- [WRITTEN INSTRUCTION] Can you copy the data unchanged, beginning at the line that contains "Screen dimensions: 1374x644" and stopping after the line that contains "will click(1127, 28)."?

- [INPUT FOR THIS TASK]
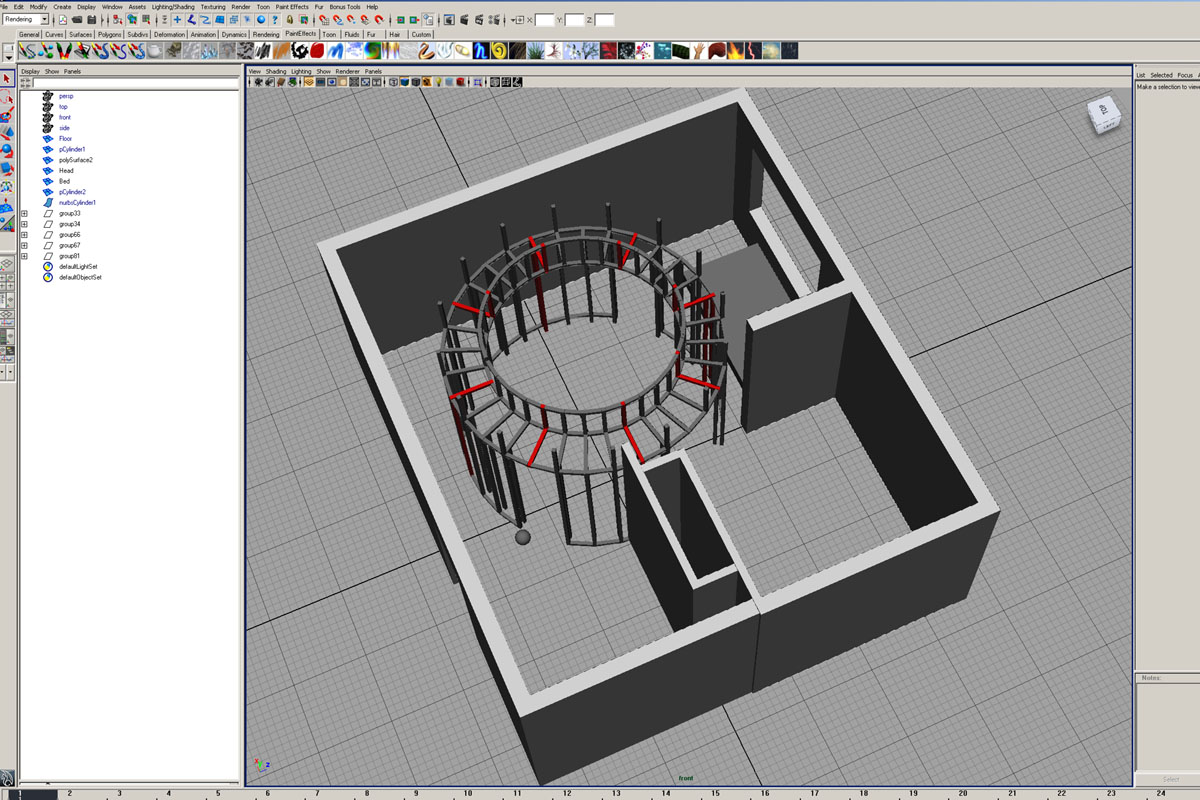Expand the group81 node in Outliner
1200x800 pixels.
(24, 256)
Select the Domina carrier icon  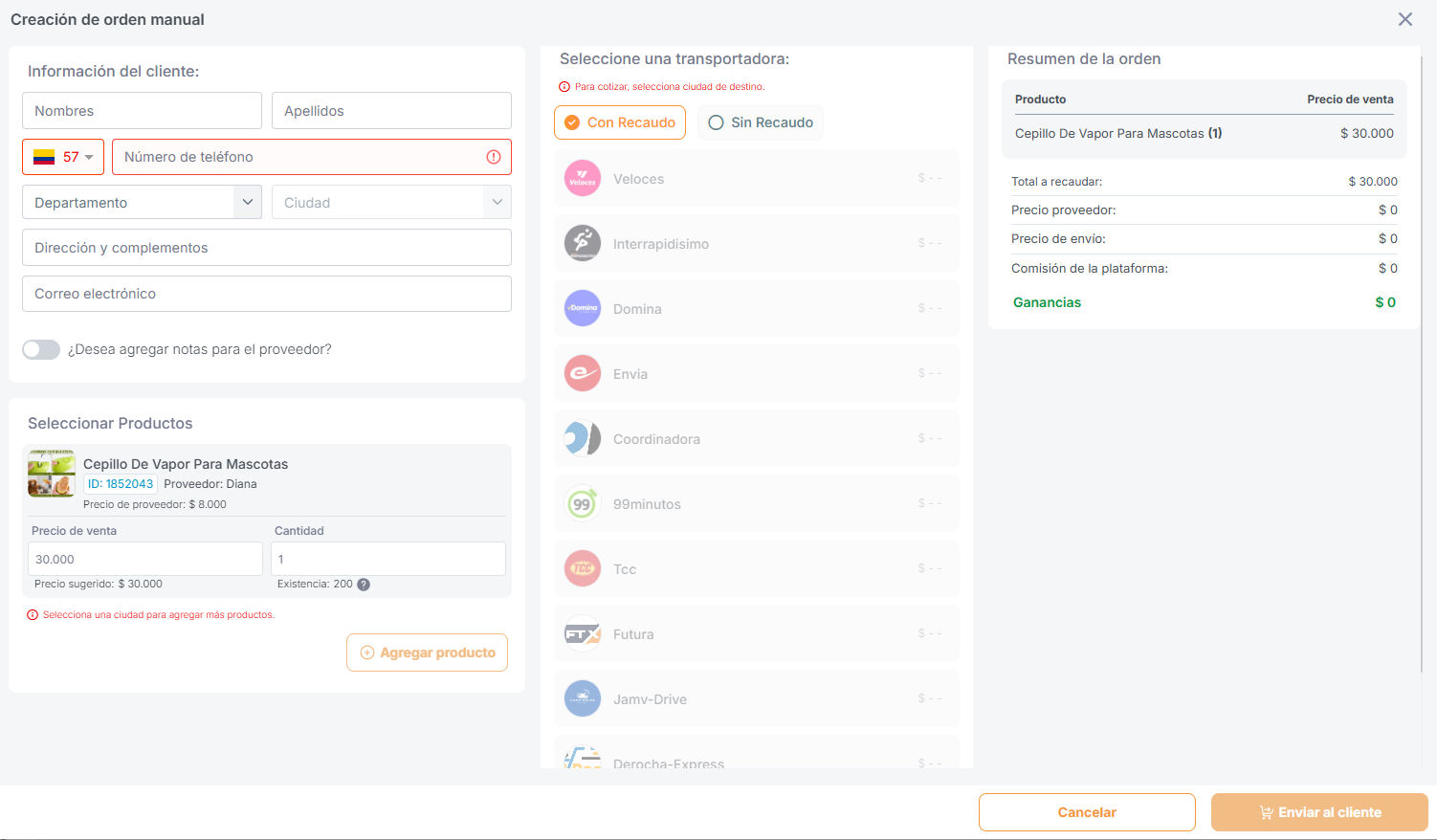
...
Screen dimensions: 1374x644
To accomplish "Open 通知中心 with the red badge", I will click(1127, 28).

- [COMPLETED EXERCISE]
Screen dimensions: 1374x644
To accomplish "Open 通知中心 with the red badge", I will click(1127, 28).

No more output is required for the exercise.